Gemmological Characteristics

As a variety of corundum (aluminium oxide, Al₂O₃), the Crimson Flame Ruby shares the fundamental physical and optical properties of the species: a hardness of 9 on the Mohs scale, a refractive index of approximately 1.762 to 1.770 (uniaxial negative), and a specific gravity of approximately 4.00. The red coloration is produced by trace chromium, which also generates the stone's strong red fluorescence under both long-wave and short-wave ultraviolet radiation — a characteristic that causes fine Mogok rubies to appear to glow even under ordinary incandescent or daylight-balanced illumination.

The stone's clarity is notable for a ruby of its size. Rubies routinely contain inclusions — needle-like rutile crystals (producing silk), fingerprint-pattern healed fractures, and mineral crystals of calcite, apatite, or spinel — and the trade accepts inclusions in ruby to a degree that would be considered unacceptable in, say, a fine diamond. A ruby of 15 carats with the colour saturation attributed to the Crimson Flame and a clarity sufficient to be described as eye-clean or near-eye-clean represents a confluence of natural factors of the highest order.

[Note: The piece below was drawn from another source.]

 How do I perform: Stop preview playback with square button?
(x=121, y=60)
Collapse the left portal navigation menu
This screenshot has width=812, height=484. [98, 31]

The cut of the stone — an oval mixed cut, as is conventional for fine rubies where the primary objective is to preserve weight and maximise colour — was executed to display the depth of colour to best advantage while retaining as much of the original rough as the proportions would allow.

Treatment Status

The question of heat treatment is central to the valuation of any fine ruby. The vast majority of rubies on the market — estimates from major gemmological laboratories consistently place the figure above 95 per cent — have been subjected to high-temperature heating, a process that dissolves rutile silk, improves clarity, and in many cases intensifies or homogenises colour. While heat treatment is accepted in the trade as a standard enhancement, unheated rubies of fine colour command substantial premiums, sometimes doubling or tripling the per-carat price of an equivalent heated stone.

The Crimson Flame Ruby was submitted to leading international gemmological laboratories prior to its auction appearance. Laboratory reports confirmed the stone's Burmese (Myanmar) geographic origin and — critically — its unheated status, with no indications of high-temperature treatment detected. Such a finding, on a stone of this size and colour quality, is of the highest commercial and gemmological significance. The combination of Mogok origin, no heat treatment, and a carat weight exceeding 15 carats places the Crimson Flame in a category with only a handful of rubies known to exist.

It should be noted that the leading laboratories for ruby origin and treatment determination — including the Gübelin Gem Lab, SSEF Swiss Gemmological Institute, and the GIA — employ a range of analytical techniques including standard gemmological observation, spectroscopy (UV-Vis, FTIR, Raman), and in some cases laser ablation inductively coupled plasma mass spectrometry (LA-ICP-MS) for trace-element fingerprinting. The convergence of multiple methodologies underpins the confidence with which origin and treatment determinations are made on stones of this importance.

Auction History and Market Context

The Crimson Flame Ruby was offered at Christie's Hong Kong in November 2015, where it achieved a hammer price of HK$154,360,000 (approximately US$18.4 million at the time of sale), equating to a per-carat price of approximately US$1.22 million. This result placed it among the highest per-carat prices ever achieved for a ruby at public auction, and it set a new auction record for a ruby sold in Asia at that time.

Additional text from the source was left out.